In 2008, Gad and Fergie's "Big Girls Don't Cry" was Grammy nominated for Best Female Vocal Performance and won ASCAP 'Song of the Year'. The song twice broke the record for most airplay on US radio and spent a total of 21 weeks in various Billboard US charts at #1, including one week #1 on the Billboard Hot 100. Over 87 worldwide compilation albums feature the song. Gad scored his second worldwide #1 hit with Beyoncé's "If I Were a Boy", which Gad produced and co-wrote. "If I Were A Boy" reached #1 in nine countries and hit top-ten in over 20 countries around the world. Gad's third platinum number one hit was the indie-electro pop anthem "Untouched" by Aussie duo The Veronicas. The song sold platinum in the US and reached #1 in Ireland and Mexico.

===Move to Los Angeles===
In summer 2009, Gad relocated his recording studio to Los Angeles. The new studio, located in the Hollywood Hills, features several music production rooms and a video editing room. In Los Angeles, Gad continued collaborating with stars such as American Idol finalists Kris Allen, Allison Iraheta and Jessica Sanchez.

In 2009, Gad also launched his own record label, Kite Records, which is a collaboration between himself, David Sonenberg/DAS Management, and Island Def Jam Music Group as well as Gad Films which features exclusive behind the scenes footage of Gad working in the studio with stars such as Miley Cyrus and The Veronicas.
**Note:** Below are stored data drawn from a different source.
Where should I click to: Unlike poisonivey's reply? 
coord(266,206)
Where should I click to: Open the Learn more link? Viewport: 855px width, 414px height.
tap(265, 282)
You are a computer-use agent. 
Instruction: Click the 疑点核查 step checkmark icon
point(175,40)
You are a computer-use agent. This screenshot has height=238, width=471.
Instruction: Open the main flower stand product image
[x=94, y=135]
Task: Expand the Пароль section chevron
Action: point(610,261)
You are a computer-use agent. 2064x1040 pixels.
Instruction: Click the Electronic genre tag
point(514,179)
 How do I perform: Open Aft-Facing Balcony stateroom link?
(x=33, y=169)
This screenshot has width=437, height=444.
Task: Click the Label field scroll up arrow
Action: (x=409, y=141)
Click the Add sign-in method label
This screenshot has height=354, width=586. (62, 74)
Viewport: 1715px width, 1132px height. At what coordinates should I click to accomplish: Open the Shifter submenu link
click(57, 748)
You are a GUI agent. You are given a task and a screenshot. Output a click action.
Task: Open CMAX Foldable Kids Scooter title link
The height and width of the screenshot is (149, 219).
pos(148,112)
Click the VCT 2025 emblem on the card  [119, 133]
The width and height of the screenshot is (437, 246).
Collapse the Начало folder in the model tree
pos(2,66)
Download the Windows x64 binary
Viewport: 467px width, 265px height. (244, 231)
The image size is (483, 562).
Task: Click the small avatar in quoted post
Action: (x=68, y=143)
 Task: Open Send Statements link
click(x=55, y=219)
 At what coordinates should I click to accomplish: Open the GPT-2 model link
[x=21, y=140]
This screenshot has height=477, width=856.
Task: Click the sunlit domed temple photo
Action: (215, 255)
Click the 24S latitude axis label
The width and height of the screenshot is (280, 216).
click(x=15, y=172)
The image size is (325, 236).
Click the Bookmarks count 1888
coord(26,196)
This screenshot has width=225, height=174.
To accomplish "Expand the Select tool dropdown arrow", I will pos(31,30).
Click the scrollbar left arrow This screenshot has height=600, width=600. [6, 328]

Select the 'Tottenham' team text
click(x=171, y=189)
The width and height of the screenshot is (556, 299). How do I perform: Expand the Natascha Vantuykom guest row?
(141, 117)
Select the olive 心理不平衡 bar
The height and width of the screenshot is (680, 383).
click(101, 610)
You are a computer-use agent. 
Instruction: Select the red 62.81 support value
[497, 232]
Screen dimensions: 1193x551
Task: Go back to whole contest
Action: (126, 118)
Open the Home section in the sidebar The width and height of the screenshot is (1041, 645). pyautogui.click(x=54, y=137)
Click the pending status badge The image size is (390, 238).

In 2011, Gad co-wrote "All of Me" for John Legend, which, after three years of dormancy made its way to #1 on the Top 100 for three weeks and was certified 14 times platinum, making it the highest certified track in RIAA history (tied with "Despacito").

In 2014, Gad co-wrote eleven songs with Madonna for her album Rebel Heart, producing four of the songs.

In 2015, Gad executive produced and co-wrote much of Leona Lewis' fifth studio album, I Am. He co-wrote and produced Prince Royce's "Lucky One" on Double Vision, co-wrote John Newman's "I'm Not Your Man" from Revolve, and co-wrote and produced "First Heartbreak" for Grammy-nominated artist Tori Kelly's Unbreakable Smile. Gad also produced and co-wrote the international charity single "Love Song to the Earth" which featured a long list of popular artists, including Paul McCartney, Fergie, Jon Bon Jovi, Sheryl Crow, Sean Paul, Nicole Scherzinger, and more. He also produced the 2015 album of Chloe Temtchine, Be Brave, which was described by the New York Post as "a moving collection of pop songs that document her struggle for survival, but also her recovery."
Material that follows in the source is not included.